Prosegue, in seno ai partiti e all’opinione pubblica, il dibattito sulla legge elettorale. Una questione solo all’apparenza di natura squisitamente tecnica in grado, in realtà, di incidere sull’assetto della democrazia stessa e sulla vita dei cittadini. Da essa, infatti, dipendono, ad esempio, la governabilità del sistema, la rappresentatività degli elettori o l’alternanza tra esecutivi di segno opposto. Al momento i partiti stanno trattando. Tutti temono che, qualunque accordo si dovesse raggiungere, sarebbero in ogni caso obbligati a rinunciare a qualcosa di importante. Per questo, le trattative vanno a rilento. Abbiamo chiesto a Francesco Clementi in base a quali obiettivi ciascuna delle forze politiche in campo cercherà di far prevalere la propria visione. 

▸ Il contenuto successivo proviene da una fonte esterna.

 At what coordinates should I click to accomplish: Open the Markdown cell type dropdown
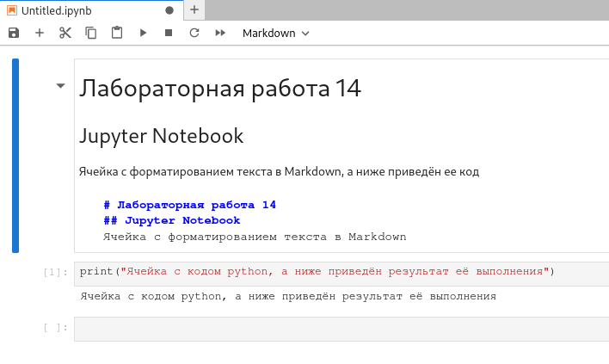[275, 33]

Quale sistema converrebbe maggiorante ai partiti maggiori?

Pd e Pdl avrebbero vantaggio entrambi a scegliere un sistema uninominale maggioritario; sono radicati in tutto il Paese e hanno una potenza di fuoco elettorale che li renderebbe, sostanzialmente, gli unici due partiti del nostro ordinamento.

E a quelli più piccoli?



Idv e Lega Nord hanno due opzioni: vendersi al miglior offerente. Attraverso un sistema elettorale puramente proporzionale potrebbero far pesare il proprio consenso elettorale trattando con il partito che offre loro di più. Non credo, tuttavia, che stiano attualmente sposando questa linea. Pare che preferiscano la seconda opzione: un maggioritario a doppio turno gli consentirebbe di sopravvivere in un sistema bipolare di alleanze certe. Nel primo turno ciascun elettore esprimerebbe  un voto di appartenenza; nel secondo voterebbe con la ragione, facendolo convergere sull’alleanza che si è venuta a determinare.



E, infine, all’Udc?

In un sistema proporzionale puro potrebbe anch’essa far valere il proprio peso trattando con il maggiorente di turno la propria partecipazione al governo.

Quale sistema si adatterebbe meglio al nostro Paese?

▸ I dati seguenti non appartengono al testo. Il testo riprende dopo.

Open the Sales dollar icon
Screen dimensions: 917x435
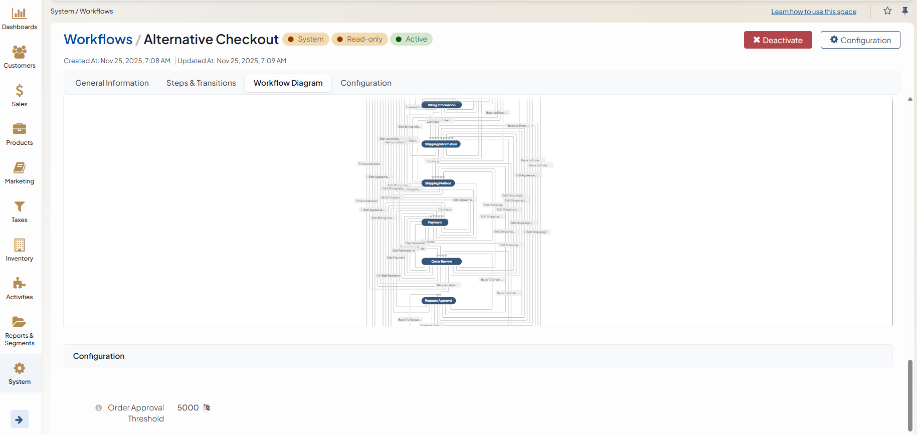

Il nostro Paese si è abituato a una logica bipolare che può essere ottenuta in due modi diversi. Forzatamente, attraverso uno strumento che non conceda speranze di sopravvivenza a chi non decide in quale delle due squadre stare. Tipicamente, è il caso del Porcellum, che determina la forzosità delle scelta attraverso il premio di maggioranza. L’alternativa è la sfida culturale di oggi; ovvero: si possono mantenere le virtuosità del sistema bipolare in maniera non forzosa?

Quali virtuosità?

Il fatto che il cittadino sa che uno schieramento governerà, mentre l’altro farà opposizione: il che proietta una serie di virtù, quali la trasparenza, la stabilità, la chiarezza per l’elettore.

Ebbene, è possibile?

E’ possibile che nasca dal voto degli elettori. Abolire il premio forzoso eliminando il matrimonio di convenienza è la sfida culturale del “Ceccantum”, la proposta di legge del senatore Ceccanti.

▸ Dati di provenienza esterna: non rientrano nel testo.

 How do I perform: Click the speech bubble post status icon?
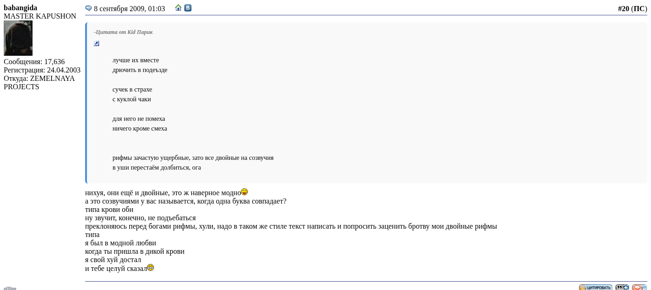(x=88, y=8)
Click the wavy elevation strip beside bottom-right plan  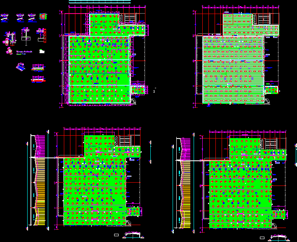tap(185, 184)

Perché proprio la sua proposta?

Prende il meglio del sistema tedesco, sposandone l’impianto di base proporzionale, tale per cui a voti corrispondono seggi (tecnicamente, il sistema è detto “fotografico”); e di quello spagnolo, sposando i fattori più virtuosi del maggioritario, prevedendo cioè una leggera sovrarappresentazione dei partiti più grandi, una equiparazione tra voti e seggi dei partiti medi e una leggera sottostima dei partiti piccoli.  

Su quale sistema crede che i partiti potrebbero trovare una convergenza?

Sul “Ceccantum”. Viene incontro, anzitutto, all’Udc, che rappresenta attualmente l’ago della bilancia. Gli consente, infatti, di incassare fotograficamente tutto ciò che guadagna. La presenza di collegi maggioritari rende il sistema molto più disponibile alla governabilità. Consentirebbe ai partiti più grandi, inoltre, grazie alle liste corte, di godere di effettiva rappresentanza, proporzionalmente al proprio peso.
Il sistema, inoltre dà per la prima volta applicazione all’articolo 51 della Costituzione, garantendo la formazione di liste elettorali che tengano oggettivamente presente l’alternanza di genere. Incentiva, infatti, attraverso misure economiche, l’utilizzo di strumenti per l’attribuzione delle candidature, altresì dette primarie, che terrebbeo conto dell’identità elettorale effettiva del Paese.